→ Task description
Look for the line containing "Viewport: 1456px width, 820px height." in the listing below. Retype that line and every subsequent line through the last one, and only those.
(The data begins)
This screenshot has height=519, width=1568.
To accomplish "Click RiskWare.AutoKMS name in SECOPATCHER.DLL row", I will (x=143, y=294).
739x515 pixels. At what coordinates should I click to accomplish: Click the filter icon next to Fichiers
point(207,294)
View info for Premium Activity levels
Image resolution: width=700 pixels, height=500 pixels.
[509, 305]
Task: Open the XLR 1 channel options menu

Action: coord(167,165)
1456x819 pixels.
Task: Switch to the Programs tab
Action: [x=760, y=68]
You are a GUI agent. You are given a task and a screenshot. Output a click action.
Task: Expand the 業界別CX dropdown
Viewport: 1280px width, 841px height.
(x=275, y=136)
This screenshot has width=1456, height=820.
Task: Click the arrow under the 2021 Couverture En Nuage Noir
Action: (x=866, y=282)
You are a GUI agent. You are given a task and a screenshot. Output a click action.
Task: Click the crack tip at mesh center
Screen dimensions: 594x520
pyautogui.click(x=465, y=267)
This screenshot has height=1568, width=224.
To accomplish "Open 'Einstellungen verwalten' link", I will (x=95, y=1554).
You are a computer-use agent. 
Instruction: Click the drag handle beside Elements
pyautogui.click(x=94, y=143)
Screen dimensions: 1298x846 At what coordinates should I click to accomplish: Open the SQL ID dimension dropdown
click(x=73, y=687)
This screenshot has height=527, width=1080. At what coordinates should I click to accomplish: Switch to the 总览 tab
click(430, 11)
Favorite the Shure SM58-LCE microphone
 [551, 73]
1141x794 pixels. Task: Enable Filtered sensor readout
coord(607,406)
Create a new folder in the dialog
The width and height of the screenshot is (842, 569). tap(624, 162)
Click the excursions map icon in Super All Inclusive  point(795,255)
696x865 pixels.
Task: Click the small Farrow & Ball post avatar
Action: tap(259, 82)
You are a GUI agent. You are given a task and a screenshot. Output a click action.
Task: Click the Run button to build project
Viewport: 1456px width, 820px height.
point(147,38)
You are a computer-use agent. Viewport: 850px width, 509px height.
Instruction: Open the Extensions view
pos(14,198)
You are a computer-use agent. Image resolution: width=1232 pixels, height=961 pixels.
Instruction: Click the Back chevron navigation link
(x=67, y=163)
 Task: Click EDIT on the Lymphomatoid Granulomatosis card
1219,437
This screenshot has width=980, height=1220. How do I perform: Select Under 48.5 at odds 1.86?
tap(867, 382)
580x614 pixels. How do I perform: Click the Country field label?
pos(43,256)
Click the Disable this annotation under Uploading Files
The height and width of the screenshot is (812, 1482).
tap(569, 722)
(The data ends)
→ Solution below
Viewport: 1456px width, 820px height.
point(147,38)
You are a computer-use agent. Viewport: 850px width, 509px height.
Instruction: Open the Extensions view
pos(14,198)
You are a computer-use agent. Image resolution: width=1232 pixels, height=961 pixels.
Instruction: Click the Back chevron navigation link
(x=67, y=163)
 Task: Click EDIT on the Lymphomatoid Granulomatosis card
1219,437
This screenshot has width=980, height=1220. How do I perform: Select Under 48.5 at odds 1.86?
tap(867, 382)
580x614 pixels. How do I perform: Click the Country field label?
pos(43,256)
Click the Disable this annotation under Uploading Files
The height and width of the screenshot is (812, 1482).
tap(569, 722)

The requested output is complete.